Another possibility is "super-terrorism." In a prescient passage, the authors predicted attacks like Osama bin Laden’s on the World Trade Center two years before they took place. They correctly foresaw that the response of the USA to the attacks would be more damaging to the country’s security than the attacks themselves: "it often makes an adversary which uses conventional forces and conventional measures as its main combat strength look like a big elephant charging into a china shop. It is at a loss as to what to do, and unable to make use of the power it has."

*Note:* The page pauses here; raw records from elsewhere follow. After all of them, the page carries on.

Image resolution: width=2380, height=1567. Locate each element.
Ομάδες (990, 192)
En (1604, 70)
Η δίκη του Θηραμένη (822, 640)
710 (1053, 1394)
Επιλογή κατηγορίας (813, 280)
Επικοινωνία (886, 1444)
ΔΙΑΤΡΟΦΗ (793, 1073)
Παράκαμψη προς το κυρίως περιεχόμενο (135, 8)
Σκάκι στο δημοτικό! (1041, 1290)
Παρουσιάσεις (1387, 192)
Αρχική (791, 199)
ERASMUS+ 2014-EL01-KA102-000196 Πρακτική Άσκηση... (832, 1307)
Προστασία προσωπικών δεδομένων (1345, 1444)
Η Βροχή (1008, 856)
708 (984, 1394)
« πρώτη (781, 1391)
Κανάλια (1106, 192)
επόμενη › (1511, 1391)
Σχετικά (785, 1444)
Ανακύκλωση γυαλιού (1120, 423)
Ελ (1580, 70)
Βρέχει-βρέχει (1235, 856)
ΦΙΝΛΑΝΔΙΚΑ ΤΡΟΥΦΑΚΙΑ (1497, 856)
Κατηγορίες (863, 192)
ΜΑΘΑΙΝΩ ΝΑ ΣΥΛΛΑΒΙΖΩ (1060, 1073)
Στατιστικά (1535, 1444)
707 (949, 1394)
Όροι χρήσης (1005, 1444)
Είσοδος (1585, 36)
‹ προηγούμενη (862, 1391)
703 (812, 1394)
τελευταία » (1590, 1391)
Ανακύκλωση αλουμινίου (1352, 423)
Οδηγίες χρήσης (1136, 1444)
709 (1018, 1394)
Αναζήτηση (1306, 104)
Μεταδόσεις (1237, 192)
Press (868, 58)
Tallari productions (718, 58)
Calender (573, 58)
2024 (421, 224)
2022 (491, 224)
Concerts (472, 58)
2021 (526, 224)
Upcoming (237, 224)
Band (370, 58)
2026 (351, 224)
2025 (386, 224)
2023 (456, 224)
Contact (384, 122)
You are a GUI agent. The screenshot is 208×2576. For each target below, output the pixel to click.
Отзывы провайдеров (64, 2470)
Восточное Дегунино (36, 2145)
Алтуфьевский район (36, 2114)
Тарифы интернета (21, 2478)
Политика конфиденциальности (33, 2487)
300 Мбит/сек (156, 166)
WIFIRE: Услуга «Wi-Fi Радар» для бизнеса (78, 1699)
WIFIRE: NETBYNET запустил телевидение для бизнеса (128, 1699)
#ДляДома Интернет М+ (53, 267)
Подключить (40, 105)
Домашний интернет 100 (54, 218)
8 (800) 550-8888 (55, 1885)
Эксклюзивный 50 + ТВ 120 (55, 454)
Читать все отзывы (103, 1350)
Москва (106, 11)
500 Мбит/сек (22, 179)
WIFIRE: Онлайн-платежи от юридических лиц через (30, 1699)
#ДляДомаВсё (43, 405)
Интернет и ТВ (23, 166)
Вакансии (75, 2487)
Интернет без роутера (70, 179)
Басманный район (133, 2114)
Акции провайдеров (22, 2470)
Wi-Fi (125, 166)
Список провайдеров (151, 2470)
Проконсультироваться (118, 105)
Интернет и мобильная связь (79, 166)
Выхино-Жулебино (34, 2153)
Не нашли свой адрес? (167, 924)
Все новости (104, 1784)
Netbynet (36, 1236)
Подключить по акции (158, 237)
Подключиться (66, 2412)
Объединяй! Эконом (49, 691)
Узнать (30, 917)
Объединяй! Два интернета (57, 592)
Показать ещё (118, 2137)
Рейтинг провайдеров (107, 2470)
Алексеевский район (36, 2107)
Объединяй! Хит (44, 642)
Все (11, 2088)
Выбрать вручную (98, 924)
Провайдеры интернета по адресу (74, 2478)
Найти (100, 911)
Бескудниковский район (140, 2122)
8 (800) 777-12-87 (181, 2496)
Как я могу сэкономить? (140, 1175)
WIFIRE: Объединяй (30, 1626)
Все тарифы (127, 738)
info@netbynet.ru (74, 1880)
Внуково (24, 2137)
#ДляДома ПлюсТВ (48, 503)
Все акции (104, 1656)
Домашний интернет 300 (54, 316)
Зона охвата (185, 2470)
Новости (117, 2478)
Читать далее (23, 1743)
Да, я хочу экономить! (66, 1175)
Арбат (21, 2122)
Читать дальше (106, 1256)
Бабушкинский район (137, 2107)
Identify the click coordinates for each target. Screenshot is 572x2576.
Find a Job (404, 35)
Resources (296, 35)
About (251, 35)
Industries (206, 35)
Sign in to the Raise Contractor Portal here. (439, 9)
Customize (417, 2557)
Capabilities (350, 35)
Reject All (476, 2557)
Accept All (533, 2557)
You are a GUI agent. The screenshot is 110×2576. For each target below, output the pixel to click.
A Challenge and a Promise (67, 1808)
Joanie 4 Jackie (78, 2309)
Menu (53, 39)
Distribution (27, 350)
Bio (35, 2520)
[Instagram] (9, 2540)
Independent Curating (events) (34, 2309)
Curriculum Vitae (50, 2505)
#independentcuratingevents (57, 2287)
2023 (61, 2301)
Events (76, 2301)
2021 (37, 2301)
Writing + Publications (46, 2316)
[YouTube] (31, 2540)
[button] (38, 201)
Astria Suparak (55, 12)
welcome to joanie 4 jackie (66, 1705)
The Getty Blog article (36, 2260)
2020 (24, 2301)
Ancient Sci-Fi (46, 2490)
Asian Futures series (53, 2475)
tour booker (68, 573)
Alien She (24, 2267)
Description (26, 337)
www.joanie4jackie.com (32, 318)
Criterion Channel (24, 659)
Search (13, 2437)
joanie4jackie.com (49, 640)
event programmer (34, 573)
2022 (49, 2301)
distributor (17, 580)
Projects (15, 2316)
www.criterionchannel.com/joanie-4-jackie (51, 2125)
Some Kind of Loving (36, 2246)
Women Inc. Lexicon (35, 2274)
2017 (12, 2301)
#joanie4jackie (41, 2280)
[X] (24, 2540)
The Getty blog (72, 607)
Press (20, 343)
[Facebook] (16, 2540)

The most interesting thesis is the idea that China could use international law as a weapon, or "lawfare" for short. The authors argue that citizens of democracies increasingly demand that their countries uphold international rules, particularly ones that govern human rights and the conduct of war. Governments are, therefore, constrained by regional or worldwide organizations, such as the European Union, ASEAN, the International Monetary Fund, the World Bank, the WTO and the United Nations. The authors argue that China should copy the European model of using international law to pin down the USA: "there are far-sighted big powers which have clearly already begun to borrow the power of supra-national, multinational, and non-state players to redouble and expand their own influence." They think that China could turn the United Nations and regional organizations into an amplifier of the Chinese worldview – discouraging the USA from using its might in campaigns like the Iraq War.
DEFT MOVES AT THE UN
The United Nations is becoming a powerful amplifier of the Chinese worldview. Unlike Russia, which comports itself with a swagger – enjoying its ability to overtly frustrate US and EU plans – China tends to opt for a conciliatory posture. It is prepared to veto things when it has to, but it prefers to hide behind others, and block things without getting the blame. In the run-up to the Iraq War, although China opposed military action, it allowed France, Germany and Russia to lead the international opposition to it. In 2005 when there was a debate about enlarging the United Nations Security Council, China encouraged African countries to demand their own seat with a veto which effectively killed off Japan’s bid for a permanent Security Council seat. Equally, Beijing has been willing to allow the Organization of Islamic States to take the lead in weakening the new Human Rights Council. This subtle diplomacy has been devastatingly effective – contributing to a massive fall in US influence: in 1995 the USA won 50.6 percent of the votes in the United Nations general assembly; by 2006, the figure had fallen to just 23.6 percent. On human rights, the results are even more dramatic: China’s win-rate has rocketed from 43 percent to 82 percent, while the USA’s has tumbled from 57 per cent to 22 percent. The New York Times’ UN correspondent James Traub has detected a paradigm shift in the United Nations’ operations: "it’s a truism that the Security Council can function only insofar as the United States lets it. The adage may soon be applied to China as well." Traub may be right. China’s capacity to influence the United Nations is increasing, and soon we may be complaining about Chinese behavior on big policy issues, rather than saying "if only the USA would act differently."